As I noted above, IBM's PowerPC 970 fetches 8 instructions per cycle from the L1 cache into an instruction queue, from which the instructions are pulled for decoding at a rate of 8 per cycle.
[...]
Almost all the PowerPC ISA instructions, with a few exceptions, translate into exactly one IOP. Of the instructions that translate into more than one IOP, IBM distinguishes two types:
* A cracked instruction is an instruction that splits into exactly 2 IOPs.
* A millicoded instruction is an instruction that splits into more than 2 IOPs.
This difference in the way instructions are classified is not arbitrary. Rather, it ties into a very important design decision that the Power4's designers made regarding how the chip tracks instructions at various stages of execution. Before I explain this decision and the impact that it has on the 970, I should first recap how instructions normally move from a processor's front end to its execution core.
[...]
If you take a look at the middle of the large PPC 970 diagram from the beginning of the article, then you'll notice that right below the "decode, cracking, and group formation" phase I've placed a group of five boxes. These five boxes represent what IBM calls a "group", and each "group" consists of five IOPs arranged in program order according to certain rules and restrictions. It is these organized and packaged groups of five IOPs, and not single IOPs in isolation, that the 970 dispatches in-order to the six issue queues in its execution core. Once the IOPs in a group reach their proper issue queues, they can then be issued out of order to the execution units at a rate of 8 IOPs/cycle for all the queues combined. Before they reach the completion stage, however, they need to be placed back into their group so that an entire group of 5 IOPs can be completed each cycle.
I probably shouldn't go any further in discussing how these groups work without first explaining the reason for their existence. By assembling IOPs together into specially ordered groups of five for dispatch and completion, the 970 can track these groups, and not individual IOPs, through the various stages of execution. So instead of tracking 100 individual IOPs in-flight as they work their way through the 100 or so execution slots available in the execution core, the 970 need track only 20 groups. IOP grouping, then, significantly reduces the overhead associated with tracking and reordering the huge volume of instructions that can fit into the 970's "deep and wide" design.
The price the 970 pays for this reduced overhead is a loss of execution efficiency brought on by the reduced granularity of control that comes from being able to dispatch, schedule, issue, and complete instructions on an individual basis. Let me explain.
When the 970's front end assembles an IOP group there are certain rules it must follow. The first rule is that the group's five slots must be populated with IOPs in program order, starting with the oldest IOP in slot 0 and moving up to newest IOP in slot 4. Another rule is that all branch instructions must go in slot 4, and slot 4 is reserved for branch instructions only. This means that if the front end can't find a branch instruction to put in slot 4, then it can issue one less instruction that cycle. Similarly, there are some situations in which the front end must insert noops into the group's slots in order to force a branch instruction into slot 4. "Noop" (pronounced "no op") is short for "no operation"--it's a kind of non-instruction instruction that means "do nothing". In other words, the front end must sometimes insert empty execution slots, or pipeline bubbles, into the instruction stream in order to make the groups comply with the rules.

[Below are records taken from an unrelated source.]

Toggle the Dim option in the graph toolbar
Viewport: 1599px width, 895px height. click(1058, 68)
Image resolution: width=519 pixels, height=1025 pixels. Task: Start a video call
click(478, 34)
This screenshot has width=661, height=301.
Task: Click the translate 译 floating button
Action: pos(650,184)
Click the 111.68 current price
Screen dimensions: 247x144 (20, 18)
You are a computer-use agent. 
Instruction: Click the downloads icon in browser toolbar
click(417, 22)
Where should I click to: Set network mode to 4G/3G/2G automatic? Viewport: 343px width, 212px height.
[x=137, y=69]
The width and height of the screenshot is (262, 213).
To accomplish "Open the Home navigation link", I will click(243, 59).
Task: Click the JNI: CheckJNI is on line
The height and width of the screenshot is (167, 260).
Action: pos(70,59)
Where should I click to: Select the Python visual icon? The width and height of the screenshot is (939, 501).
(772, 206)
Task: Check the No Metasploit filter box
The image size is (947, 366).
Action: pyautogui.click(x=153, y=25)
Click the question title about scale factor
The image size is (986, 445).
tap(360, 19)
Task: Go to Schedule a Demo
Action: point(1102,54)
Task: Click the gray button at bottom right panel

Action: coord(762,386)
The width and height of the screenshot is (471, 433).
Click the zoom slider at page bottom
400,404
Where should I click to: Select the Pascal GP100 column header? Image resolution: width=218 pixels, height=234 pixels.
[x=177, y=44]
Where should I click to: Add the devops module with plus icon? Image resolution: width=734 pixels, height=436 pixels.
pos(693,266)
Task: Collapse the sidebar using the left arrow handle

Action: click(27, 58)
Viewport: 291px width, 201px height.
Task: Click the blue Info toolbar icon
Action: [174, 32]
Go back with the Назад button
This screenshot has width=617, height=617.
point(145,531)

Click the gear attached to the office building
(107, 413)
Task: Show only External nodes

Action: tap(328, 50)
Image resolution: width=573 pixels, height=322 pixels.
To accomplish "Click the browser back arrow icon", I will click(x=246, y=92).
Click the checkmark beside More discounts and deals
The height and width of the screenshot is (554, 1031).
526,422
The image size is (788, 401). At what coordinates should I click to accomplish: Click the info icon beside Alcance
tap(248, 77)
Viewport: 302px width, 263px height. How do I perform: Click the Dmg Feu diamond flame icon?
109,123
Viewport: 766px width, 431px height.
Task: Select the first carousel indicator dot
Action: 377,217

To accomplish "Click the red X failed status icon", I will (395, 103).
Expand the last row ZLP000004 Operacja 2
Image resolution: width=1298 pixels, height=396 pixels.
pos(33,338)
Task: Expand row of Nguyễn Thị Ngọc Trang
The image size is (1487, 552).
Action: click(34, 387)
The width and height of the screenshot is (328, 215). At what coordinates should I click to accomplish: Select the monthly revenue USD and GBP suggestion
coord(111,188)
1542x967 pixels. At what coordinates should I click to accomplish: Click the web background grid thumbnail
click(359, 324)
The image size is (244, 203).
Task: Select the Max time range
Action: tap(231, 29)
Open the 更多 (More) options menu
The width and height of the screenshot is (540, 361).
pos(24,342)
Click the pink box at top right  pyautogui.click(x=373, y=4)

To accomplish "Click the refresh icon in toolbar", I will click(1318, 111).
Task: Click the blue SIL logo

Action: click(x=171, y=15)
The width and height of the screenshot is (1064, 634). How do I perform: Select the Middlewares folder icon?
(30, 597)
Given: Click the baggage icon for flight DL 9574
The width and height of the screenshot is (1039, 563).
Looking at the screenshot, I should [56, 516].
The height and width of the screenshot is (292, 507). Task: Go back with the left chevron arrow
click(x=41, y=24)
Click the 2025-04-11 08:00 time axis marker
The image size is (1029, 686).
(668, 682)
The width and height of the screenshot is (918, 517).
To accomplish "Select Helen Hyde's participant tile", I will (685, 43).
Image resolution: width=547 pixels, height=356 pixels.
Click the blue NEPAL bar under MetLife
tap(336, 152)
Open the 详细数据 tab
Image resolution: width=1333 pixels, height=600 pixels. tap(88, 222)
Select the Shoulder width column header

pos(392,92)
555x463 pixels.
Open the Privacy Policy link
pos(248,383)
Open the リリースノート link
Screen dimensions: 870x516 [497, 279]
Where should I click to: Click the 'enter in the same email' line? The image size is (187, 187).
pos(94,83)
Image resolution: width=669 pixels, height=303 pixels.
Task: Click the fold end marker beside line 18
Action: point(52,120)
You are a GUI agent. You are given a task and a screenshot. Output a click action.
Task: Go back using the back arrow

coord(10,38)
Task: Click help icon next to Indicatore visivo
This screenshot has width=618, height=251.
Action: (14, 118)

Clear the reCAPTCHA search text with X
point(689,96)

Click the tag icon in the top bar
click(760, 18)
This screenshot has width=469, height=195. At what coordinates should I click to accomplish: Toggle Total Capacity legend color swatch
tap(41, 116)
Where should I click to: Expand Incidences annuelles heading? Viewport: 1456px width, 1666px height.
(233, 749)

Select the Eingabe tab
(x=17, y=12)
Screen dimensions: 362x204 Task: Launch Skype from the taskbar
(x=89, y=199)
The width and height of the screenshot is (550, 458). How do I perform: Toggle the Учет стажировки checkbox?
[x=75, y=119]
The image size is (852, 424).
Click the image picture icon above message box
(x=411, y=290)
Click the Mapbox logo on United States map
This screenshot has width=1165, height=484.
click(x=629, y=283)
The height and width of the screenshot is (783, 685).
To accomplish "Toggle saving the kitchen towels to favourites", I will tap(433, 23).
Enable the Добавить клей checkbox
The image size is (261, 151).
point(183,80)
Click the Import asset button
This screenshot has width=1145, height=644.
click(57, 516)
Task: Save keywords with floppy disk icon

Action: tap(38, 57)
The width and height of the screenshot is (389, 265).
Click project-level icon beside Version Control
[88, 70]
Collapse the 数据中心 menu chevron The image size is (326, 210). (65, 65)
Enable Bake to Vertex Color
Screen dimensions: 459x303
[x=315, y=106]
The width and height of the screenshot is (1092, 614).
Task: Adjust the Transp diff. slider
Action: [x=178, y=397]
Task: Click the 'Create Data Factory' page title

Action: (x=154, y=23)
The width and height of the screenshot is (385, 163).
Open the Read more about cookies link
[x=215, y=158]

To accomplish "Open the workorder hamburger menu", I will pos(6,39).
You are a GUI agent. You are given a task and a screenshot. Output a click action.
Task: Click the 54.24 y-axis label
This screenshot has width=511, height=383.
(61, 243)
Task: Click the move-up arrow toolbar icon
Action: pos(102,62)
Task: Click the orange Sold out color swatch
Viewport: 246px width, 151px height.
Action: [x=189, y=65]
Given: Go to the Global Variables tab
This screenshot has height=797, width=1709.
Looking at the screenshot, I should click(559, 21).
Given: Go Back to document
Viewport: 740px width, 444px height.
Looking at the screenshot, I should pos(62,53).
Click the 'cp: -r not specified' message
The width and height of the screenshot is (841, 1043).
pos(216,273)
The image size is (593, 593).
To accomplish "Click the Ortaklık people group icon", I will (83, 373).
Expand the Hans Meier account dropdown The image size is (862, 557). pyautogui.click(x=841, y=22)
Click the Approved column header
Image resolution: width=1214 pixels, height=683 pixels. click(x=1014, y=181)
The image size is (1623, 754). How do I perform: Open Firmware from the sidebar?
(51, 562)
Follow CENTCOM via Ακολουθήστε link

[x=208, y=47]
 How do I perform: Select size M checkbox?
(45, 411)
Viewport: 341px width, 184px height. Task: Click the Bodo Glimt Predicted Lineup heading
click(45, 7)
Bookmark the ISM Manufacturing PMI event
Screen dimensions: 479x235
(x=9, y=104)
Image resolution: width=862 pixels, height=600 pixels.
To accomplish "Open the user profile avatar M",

The above rules aren't the only ones that must be adhered to when building groups. Another rule dictates that instructions destined for the conditional register unit (CRU) can go only in slots 0 and 1. And then there are the rules dealing with cracked and millicoded instructions. From IBM's Power4 whitepaper:
Cracked instructions flow into groups as any other instructions with one restriction. Both IOPs must be in the same group. If both IOPs cannot fit into the current group, the group is terminated and a new group is initiated. The instruction following the cracked instruction may be in the same group as the cracked instruction, assuming there is room in the group. Millicoded instructions always start a new group. The instruction following the millicoded instruction also initiates a new group.
And that's not all! A group has to have the following resources available before it can even dispatch to the core. If just one of following resources is too tied up to accommodate the group or any of its instructions, then the entire group has to wait until that resource is freed up before it can dispatch.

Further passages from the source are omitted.